OTTAWA — The federal government’s endorsement of a contact tracing app raises concerns about equity in health care because the group with the highest risk of serious COVID-19 infection uses smartphones the least.
Last week, Prime Minister Justin Trudeau and Ontario Premier Doug Ford promoted a smartphone app to help contact tracing efforts to contain the spread of COVID-19. The exposure-notification tool is expected to be available for download as early as July 2.
Dr. Richard Lester, an infectious disease and digital health expert and associate professor at the University of British Columbia, said the efficacy of the app depends on the user.
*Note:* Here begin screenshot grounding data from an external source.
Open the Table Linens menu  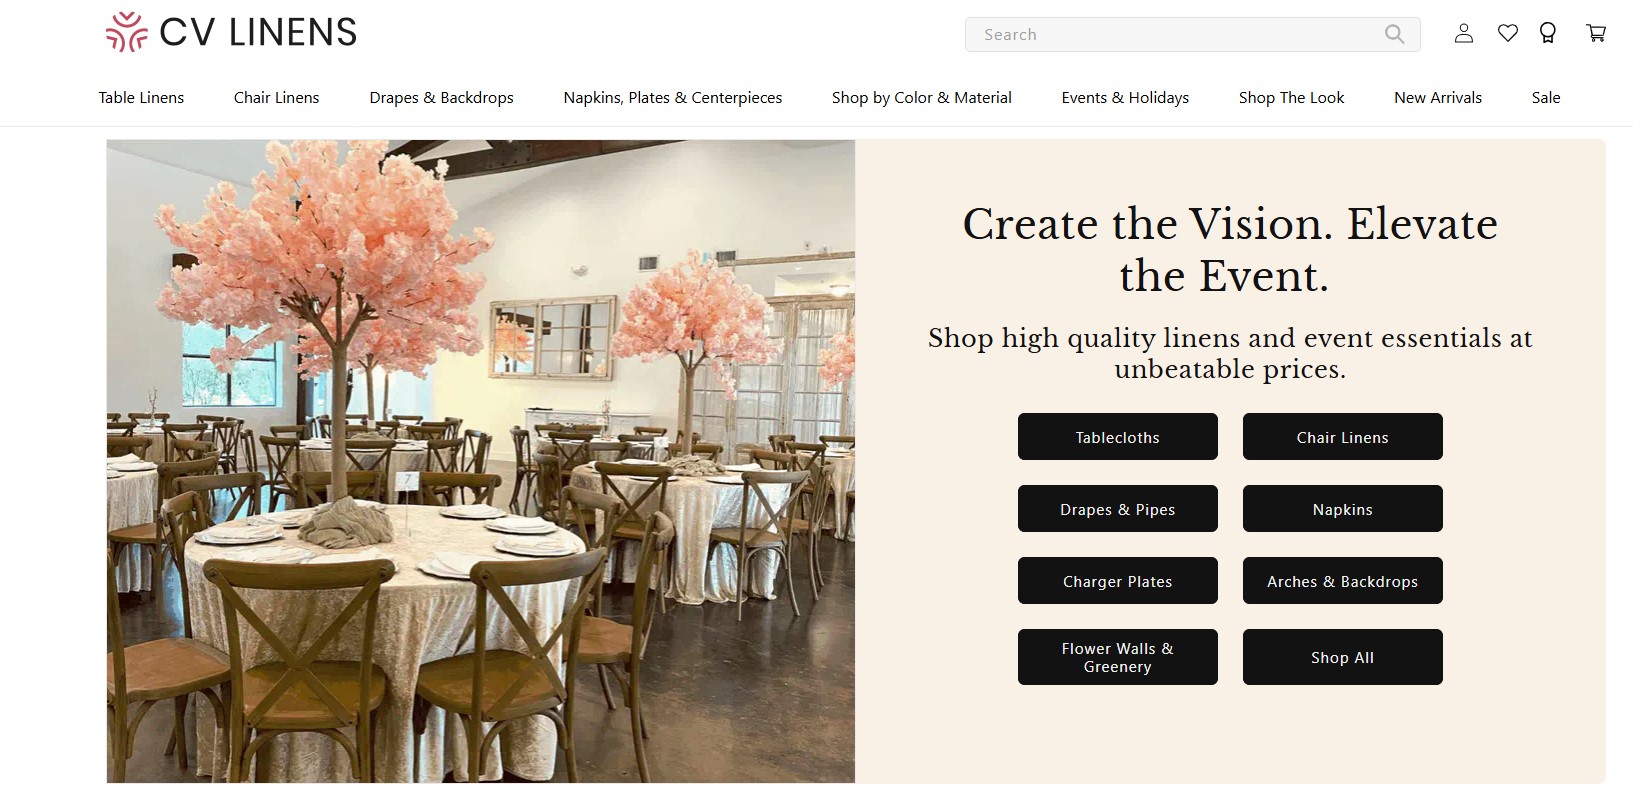coord(141,97)
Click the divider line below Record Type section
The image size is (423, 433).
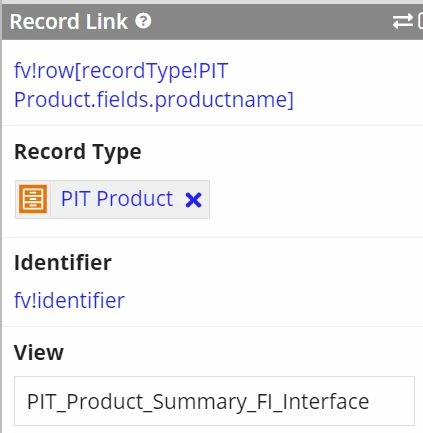(x=212, y=237)
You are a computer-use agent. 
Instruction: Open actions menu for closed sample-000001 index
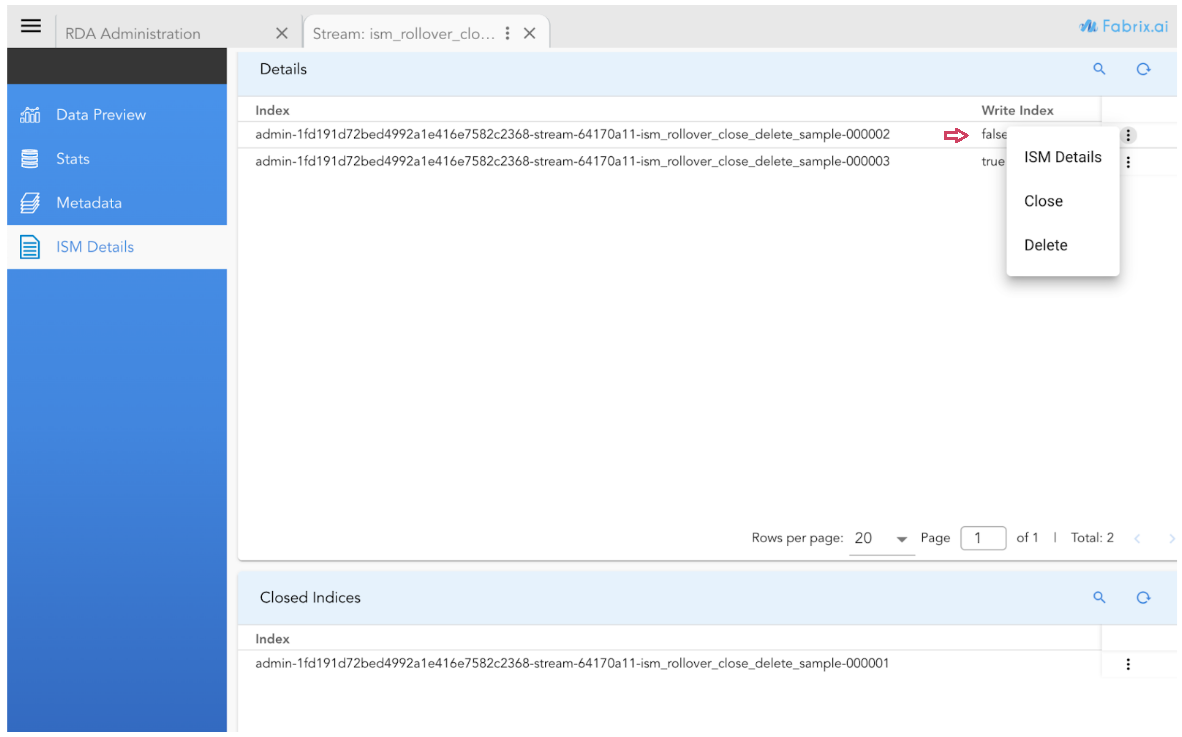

“Just because you have a smart phone doesn’t mean you can manage an app,” he told HuffPost Canada. “And we know that sometimes half the people who download an app, the minute they have a challenge managing their password, they stop using it and they don’t keep using it.”
Watch: Ontario to pilot COVID contact tracing app.
According to Statistics Canada, 88 per cent of Canadians have a smartphone. But trendlines differ depending on age.
Ninety-eight per cent of Canadians between the ages of 15 and 24 have a smartphone, whereas 60 per cent of seniors over the age of 65 have the devices.
In January, Lester conducted clinical research at Vancouver General Hospital to test a digital health app designed to monitor discharged patients who are self-isolating and to help them from getting readmitted.
After they left the hospital, patients received texts every day for two weeks. They were asked open-ended questions probing how they were feeling and if they had any new symptoms to report.
His team found though 95 per cent of patients had access to mobile phones, only 70 per cent had smartphones.
This presented an obvious gap. The digital health app, though useful, was biased against older, sicker patients with comorbidity in hospitals — which is the exact segment of the population most vulnerable to serious and life-threatening cases of COVID-19.
People aged 60 and over accounted for 94 per cent of Canada’s COVID-19 deaths, according to data released by the Public Health Agency of Canada earlier this month. Eighty-two per cent of the country’s deaths are linked to outbreaks in long-term care and seniors’ homes.
There are ways to close the digital health gap, but solutions vary according to a patient’s family and social situation.
Lester said often there are household members who can share a phone with the patient. And in cases where a patient is elderly or has English as a second language, they may be reliant on a family member or friend to act as a proxy.
The infectious disease expert said digital health apps are often promoted by people who look at themselves as the end user, which is a bias that can inadvertently create barriers.
“Public health is about equity,” he said. “It’s about closing the gap as much as possible.”
Medical journal suggests increase access to Bluetooth smartphones
Developed by the Ontario Digital Service and Shopify, the soon-to-be-released government-backed contact tracing app uses a framework created by Apple and Google.
On Thursday, Trudeau called it an “extra layer of protection” to work in concert with other public health measures. He said participation is “completely voluntary,” but stressed the more people who use it, the more effective it will be.
Blackberry Ltd. has also been recruited to test and review the new app.
The Bluetooth-based app is designed to detect the duration and proximity of exposure to an infected person by detecting when two devices are close to each other.
People who test positive for COVID-19 will be given a verification code to voluntarily update the app. An alert is then sent to devices that have been close to the device belonging to the infected person.
The app does have a blind spot: not everyone who contracts COVID-19 will seek a test. So no test, no verification code, no alert to a person’s social network warning about potential exposure.
Similar apps using Bluetooth have been used in Alberta, Australia, and Singapore, according to the Canadian Medical Association Journal.
The decision to use Bluetooth addresses some privacy concerns over contact-tracing apps that use Global Positioning System (GPS) data to track a person’s movements, and who has access to that detailed information.
The peer-reviewed medical journal suggested in a June article that affordable devices be made available to help close the smartphone ownership gap.
“To ensure equitable access and to enhance the effectiveness of contact tracing, governments should provide low-cost devices to individuals without Bluetooth-enabled smartphones,” reads the paper written by Robert Kleinman and Colin Merkel.
In British Columbia, recognizing the most vulnerable people to COVID-19 may not have smartphones to stay connected during the pandemic, the provincial government partnered with non-profit organizations to distribute 3,500 devices to people who are homeless.
Traditional contact tracing involves interviews with public health officials to identify who may have been exposed to an infected person. It’s time-consuming, but is regarded as a highly successful method of reducing infection transmissions.
“The success of digital contact tracing will depend on access to diagnostic testing, widespread adoption and the ability of the underlying technologies to identify exposures.”
Kleinman and Merkel stressed the importance of integrating digital apps with traditional contact tracing as the optimal path forward to “leverage the advantages, and mitigate the limitations, of each approach.”